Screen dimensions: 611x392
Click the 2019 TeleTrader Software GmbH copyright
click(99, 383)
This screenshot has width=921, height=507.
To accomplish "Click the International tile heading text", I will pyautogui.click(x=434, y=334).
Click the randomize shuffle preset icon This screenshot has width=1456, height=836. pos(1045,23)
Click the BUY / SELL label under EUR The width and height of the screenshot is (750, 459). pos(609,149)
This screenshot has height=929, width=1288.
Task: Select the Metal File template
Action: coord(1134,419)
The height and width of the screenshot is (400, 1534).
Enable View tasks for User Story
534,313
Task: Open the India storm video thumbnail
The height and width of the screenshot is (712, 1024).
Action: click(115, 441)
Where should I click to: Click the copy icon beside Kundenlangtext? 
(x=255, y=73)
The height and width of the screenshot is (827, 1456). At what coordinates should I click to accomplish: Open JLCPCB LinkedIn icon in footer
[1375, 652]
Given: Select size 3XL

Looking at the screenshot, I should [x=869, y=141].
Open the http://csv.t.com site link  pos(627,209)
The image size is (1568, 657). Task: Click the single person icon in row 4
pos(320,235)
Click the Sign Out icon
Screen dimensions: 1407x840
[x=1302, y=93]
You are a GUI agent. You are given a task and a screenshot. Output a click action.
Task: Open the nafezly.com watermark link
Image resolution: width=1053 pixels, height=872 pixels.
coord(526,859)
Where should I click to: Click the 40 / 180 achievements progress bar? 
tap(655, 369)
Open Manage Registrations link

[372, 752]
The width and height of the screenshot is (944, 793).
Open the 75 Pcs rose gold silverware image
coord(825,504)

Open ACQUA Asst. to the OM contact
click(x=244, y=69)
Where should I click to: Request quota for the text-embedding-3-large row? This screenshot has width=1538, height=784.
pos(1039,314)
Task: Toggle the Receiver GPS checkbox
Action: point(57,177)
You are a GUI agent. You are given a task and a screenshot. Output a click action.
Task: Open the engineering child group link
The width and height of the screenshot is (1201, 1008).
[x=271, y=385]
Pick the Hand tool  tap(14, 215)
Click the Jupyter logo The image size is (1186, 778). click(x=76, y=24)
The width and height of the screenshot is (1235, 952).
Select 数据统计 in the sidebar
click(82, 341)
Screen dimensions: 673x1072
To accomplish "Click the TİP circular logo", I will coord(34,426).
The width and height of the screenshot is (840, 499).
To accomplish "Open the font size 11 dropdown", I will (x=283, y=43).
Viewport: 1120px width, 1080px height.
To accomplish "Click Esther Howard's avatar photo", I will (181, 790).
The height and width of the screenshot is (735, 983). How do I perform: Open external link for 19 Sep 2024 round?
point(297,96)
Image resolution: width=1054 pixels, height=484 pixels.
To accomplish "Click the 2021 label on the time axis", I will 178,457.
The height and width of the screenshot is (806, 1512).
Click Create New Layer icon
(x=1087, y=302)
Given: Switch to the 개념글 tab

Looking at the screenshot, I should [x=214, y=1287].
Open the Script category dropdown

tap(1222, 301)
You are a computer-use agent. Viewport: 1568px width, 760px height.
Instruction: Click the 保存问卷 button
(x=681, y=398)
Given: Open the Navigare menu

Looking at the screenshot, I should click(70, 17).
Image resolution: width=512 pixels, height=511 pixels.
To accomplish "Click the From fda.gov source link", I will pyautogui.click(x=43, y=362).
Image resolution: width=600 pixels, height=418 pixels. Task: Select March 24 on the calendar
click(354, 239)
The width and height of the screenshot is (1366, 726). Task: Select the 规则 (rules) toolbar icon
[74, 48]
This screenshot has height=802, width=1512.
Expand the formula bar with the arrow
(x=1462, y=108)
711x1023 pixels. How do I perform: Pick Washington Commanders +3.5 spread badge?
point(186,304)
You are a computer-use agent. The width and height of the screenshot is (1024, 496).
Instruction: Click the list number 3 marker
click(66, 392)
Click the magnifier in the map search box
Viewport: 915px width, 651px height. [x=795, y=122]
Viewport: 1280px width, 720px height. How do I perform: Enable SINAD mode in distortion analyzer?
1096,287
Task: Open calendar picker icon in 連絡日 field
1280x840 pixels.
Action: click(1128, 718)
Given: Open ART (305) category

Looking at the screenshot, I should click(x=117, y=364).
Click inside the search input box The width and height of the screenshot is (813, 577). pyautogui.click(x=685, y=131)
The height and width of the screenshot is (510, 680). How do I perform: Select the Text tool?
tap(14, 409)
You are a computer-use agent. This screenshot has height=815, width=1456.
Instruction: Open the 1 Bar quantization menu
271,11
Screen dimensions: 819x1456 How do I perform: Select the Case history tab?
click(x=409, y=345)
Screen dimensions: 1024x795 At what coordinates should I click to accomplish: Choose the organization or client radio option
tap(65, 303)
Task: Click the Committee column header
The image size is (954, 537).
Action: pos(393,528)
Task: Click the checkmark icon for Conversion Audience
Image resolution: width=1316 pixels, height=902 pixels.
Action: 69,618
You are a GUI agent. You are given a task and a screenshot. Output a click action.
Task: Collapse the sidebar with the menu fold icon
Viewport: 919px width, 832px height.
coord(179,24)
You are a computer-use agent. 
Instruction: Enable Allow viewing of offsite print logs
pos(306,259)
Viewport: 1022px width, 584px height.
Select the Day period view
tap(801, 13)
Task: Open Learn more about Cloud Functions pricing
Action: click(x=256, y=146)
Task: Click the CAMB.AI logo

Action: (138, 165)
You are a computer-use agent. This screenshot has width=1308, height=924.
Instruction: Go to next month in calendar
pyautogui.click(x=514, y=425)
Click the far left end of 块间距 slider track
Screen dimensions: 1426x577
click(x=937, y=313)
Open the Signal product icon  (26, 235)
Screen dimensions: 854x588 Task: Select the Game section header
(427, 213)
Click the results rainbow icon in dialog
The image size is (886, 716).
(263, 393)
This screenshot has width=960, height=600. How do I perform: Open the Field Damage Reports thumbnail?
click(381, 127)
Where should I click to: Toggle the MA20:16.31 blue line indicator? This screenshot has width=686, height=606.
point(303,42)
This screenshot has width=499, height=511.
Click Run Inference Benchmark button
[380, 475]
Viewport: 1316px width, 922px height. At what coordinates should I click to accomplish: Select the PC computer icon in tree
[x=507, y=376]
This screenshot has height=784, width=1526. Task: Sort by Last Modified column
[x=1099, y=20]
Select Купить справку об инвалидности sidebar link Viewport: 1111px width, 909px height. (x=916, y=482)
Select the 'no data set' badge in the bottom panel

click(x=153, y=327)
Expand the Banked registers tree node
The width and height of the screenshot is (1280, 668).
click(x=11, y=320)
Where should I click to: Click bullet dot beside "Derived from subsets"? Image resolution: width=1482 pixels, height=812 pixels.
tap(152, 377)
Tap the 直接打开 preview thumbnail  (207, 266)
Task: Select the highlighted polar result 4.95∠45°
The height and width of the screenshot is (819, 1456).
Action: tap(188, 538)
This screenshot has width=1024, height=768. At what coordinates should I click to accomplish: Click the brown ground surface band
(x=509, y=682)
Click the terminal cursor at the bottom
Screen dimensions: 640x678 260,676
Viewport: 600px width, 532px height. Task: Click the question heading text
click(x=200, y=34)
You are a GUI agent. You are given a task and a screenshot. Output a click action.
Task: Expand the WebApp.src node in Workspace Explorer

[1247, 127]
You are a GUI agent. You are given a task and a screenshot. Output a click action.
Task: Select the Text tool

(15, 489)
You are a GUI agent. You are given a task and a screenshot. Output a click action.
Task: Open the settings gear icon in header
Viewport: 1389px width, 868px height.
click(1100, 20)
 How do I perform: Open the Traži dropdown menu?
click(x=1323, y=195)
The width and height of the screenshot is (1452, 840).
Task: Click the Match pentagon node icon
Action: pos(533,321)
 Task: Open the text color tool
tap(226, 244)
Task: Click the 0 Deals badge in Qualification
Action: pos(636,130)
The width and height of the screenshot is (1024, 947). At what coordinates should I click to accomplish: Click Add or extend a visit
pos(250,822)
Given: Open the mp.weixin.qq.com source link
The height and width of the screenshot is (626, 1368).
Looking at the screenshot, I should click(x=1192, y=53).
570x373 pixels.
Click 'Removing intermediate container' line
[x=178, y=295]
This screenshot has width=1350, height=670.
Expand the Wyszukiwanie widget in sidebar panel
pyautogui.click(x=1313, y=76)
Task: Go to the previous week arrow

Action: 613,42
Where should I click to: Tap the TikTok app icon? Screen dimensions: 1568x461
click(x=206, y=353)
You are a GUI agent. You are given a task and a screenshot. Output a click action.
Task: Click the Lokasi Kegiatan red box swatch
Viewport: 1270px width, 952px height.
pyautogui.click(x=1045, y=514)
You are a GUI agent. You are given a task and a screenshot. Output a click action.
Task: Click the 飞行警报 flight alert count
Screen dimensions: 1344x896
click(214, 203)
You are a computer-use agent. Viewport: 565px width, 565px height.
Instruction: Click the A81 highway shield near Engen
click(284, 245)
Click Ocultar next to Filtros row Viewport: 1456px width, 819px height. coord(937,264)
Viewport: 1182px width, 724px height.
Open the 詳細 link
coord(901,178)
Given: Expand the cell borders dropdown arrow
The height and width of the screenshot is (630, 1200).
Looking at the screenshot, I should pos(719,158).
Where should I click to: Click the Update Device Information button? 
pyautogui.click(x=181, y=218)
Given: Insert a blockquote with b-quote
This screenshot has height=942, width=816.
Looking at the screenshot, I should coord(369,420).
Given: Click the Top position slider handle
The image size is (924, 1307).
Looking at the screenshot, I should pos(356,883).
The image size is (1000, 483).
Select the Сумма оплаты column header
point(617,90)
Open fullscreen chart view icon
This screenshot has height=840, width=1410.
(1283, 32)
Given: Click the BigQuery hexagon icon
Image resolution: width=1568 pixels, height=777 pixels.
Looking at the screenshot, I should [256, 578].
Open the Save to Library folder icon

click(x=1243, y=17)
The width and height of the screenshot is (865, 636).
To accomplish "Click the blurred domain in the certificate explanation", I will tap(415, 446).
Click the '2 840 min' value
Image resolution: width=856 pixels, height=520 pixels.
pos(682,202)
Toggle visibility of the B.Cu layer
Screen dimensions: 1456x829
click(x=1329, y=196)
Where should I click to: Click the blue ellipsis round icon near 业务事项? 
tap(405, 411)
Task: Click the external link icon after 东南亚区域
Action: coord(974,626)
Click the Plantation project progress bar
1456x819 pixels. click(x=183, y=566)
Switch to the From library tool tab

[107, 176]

──────────────────────────────

WHAT THE TASK REQUIRES: Put every line of the material from the one containing "Viewport: 600px width, 532px" down to the one containing "[1247, 127]" into a JSON list of strings, one string per line, leaving out blank lines.

REPLY TO THE TASK:
[
  "Viewport: 600px width, 532px height. Task: Click the question heading text",
  "click(x=200, y=34)",
  "You are a GUI agent. You are given a task and a screenshot. Output a click action.",
  "Task: Expand the WebApp.src node in Workspace Explorer",
  "[1247, 127]"
]